*EXCERPTED TEXT:*

Costa Rican Vice President Discusses His Country’s Achievements and Challenges at EMTA Forum
Costa Rica’s Vice President Luis Liberman delivered the keynote address at EMTA’s Central America and Caribbean Forum, held in New York City on June 13, 2012. In his remarks, Dr. Liberman stressed the economic and social achievements his country had made, while recognizing challenges for the future. The event drew a crowd of over 125 EM professionals, and was sponsored by Nomura.
Vice President Liberman opened his presentation with an overview of the current economic and social situation in his country. Liberman highlighted Costa Rica’s history of political stability and its social progress. He also emphasized that the county’s economic activity is again on a rise after the 2008 crisis, led by trade liberalization and structural changes.
Costa Rican GDP (based on PPP) stood at $12,795 per person in 2011, which Liberman observed placed it in the upper half of Latin American countries. Costa Rica also has high ranks on the UNDP’s Human Development Index and the World Economic Forum’s analysis of educational systems (with a literacy rate of 96.1%), he remarked.

*ROWS:*
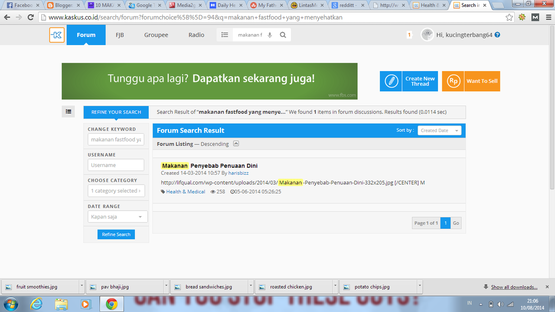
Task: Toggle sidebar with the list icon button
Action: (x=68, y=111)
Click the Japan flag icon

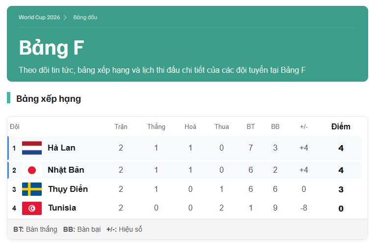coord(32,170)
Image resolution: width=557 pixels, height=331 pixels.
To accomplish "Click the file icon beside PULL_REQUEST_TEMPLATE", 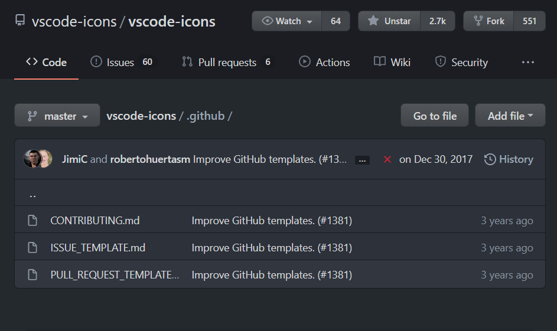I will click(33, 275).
---
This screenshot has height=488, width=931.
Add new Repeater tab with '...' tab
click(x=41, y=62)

*DIRECTIONS:*
[A] Rewrite everything in the EMTA forum article from "Costa Rican Vice" down to "and structural changes.", changing "crowd" to "audience".
[B] Which organizations does the EMTA forum article name?
[C] How would you say this sentence from the EMTA forum article in Spanish: "Vice President Liberman opened his presentation with an overview of the current economic and social situation in his country."

*FINAL RESULTS:*
[A]
Costa Rican Vice President Discusses His Country’s Achievements and Challenges at EMTA Forum
Costa Rica’s Vice President Luis Liberman delivered the keynote address at EMTA’s Central America and Caribbean Forum, held in New York City on June 13, 2012. In his remarks, Dr. Liberman stressed the economic and social achievements his country had made, while recognizing challenges for the future. The event drew a audience of over 125 EM professionals, and was sponsored by Nomura.
Vice President Liberman opened his presentation with an overview of the current economic and social situation in his country. Liberman highlighted Costa Rica’s history of political stability and its social progress. He also emphasized that the county’s economic activity is again on a rise after the 2008 crisis, led by trade liberalization and structural changes.

[B]
EMTA
Nomura
the UNDP
the World Economic Forum

[C] El vicepresidente Liberman abrió su presentación con un panorama de la situación económica y social actual de su país.